Background and Purpose: Subarachnoid hemorrhage is a devastating consequence of ruptured IA, therefore early identification is important. Identification of biomarkers may improve the understanding of IA pathogenesis and can be used to improve patient management. A risk allele (rs10230207) has been associated with IA incidence and is located nearby the HDAC9, TWIST1 and FERD3L genes. Changes in the expression of one or both of these genes is believed to be related to the increased risk of IA. We test the hypothesis that patients harboring this risk allele have changes in the expression of these genes, which can be measured in their blood. Methods: Immortalized B-lymphocytes from patients with unruptured IA and population controls were obtained from the NINDS repository.

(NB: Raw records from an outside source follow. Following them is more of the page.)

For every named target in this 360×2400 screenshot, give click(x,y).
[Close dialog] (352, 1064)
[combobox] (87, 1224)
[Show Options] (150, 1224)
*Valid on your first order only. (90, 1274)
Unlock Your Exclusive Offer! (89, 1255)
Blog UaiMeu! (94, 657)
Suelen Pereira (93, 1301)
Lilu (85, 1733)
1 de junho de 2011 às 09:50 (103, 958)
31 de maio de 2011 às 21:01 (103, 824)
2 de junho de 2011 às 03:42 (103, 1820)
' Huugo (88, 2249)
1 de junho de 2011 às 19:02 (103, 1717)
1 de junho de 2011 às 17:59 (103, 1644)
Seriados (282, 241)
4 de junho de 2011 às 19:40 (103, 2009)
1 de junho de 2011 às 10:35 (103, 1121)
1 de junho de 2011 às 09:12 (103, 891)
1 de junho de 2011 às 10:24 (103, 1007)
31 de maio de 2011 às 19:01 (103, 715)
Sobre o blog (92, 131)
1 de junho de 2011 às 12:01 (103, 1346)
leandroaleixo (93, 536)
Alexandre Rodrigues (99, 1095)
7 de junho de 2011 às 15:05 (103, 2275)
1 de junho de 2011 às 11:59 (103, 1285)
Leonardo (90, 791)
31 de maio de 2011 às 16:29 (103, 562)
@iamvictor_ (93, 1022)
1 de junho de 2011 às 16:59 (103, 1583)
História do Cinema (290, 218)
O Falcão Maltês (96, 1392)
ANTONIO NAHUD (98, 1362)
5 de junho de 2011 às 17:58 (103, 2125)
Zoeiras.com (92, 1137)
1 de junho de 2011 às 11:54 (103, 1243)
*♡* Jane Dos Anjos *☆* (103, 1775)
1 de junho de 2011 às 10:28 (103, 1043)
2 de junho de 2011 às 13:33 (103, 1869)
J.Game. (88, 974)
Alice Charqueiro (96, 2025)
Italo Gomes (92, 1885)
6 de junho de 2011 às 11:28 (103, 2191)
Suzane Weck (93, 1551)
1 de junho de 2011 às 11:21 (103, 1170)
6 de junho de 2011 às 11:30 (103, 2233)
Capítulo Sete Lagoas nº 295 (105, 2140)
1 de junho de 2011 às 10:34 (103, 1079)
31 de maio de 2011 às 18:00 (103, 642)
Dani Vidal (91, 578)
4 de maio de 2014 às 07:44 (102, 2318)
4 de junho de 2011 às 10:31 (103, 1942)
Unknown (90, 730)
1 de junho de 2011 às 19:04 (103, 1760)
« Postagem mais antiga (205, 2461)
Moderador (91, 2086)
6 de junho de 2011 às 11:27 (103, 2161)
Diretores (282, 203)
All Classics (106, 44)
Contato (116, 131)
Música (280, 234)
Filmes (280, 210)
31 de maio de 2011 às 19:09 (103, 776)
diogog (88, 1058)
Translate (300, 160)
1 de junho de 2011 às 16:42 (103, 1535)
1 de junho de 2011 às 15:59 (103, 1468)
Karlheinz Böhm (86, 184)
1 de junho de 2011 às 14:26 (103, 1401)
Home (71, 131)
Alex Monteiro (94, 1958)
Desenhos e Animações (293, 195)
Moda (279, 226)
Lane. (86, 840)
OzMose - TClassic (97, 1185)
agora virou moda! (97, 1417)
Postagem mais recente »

Subject genomic DNA was isolated and genotyped for the presence of the risk allele using assays directed toward either rs10230207, or rs11767221, a SNP in high linkage disequilibrium with rs10230207. HDAC9, TWIST1, and FERD3L mRNA and protein were analyzed in each cell line. HDAC9 and TWIST1 protein and mRNA levels were confirmed in peripheral blood mononuclear cells (PBMCs) from the whole blood of subjects with and without IA. Results: IA cases expressed more HDAC9 (p=0.005) and less TWIST1 and FERD3L (p=0.0200 and 0.0320 respectively) compared to the population controls. The GWAS association of IA with rs10230207 in the Finnish and Dutch population was replicated in the NINDS sample population. Within the sample population, the odds of IA was 7.25 higher given the presence of the risk allele compared to no risk allele (95% CI 2.023-24.96). While changes in HDAC9 expression was not associated with the presence of the risk allele, decreased expression of TWIST1 and FERD3L were associated with the risk allele. Changes in TWIST1 and FERD3L were confirmed in genotyped case and control PBMCs Conclusions: The presence of the rs10230207 risk allele was not associated with changes in HDAC9 but was associated with decreased TWIST1 and FERD3L expression in case and control immortalized lymphoblasts, which was confirmed in patient PBMCs. Our studies demonstrate a potential marker associated with IA risk. Future studies are aimed at looking at the positive and negative predictive values of TWIST1 levels and IA.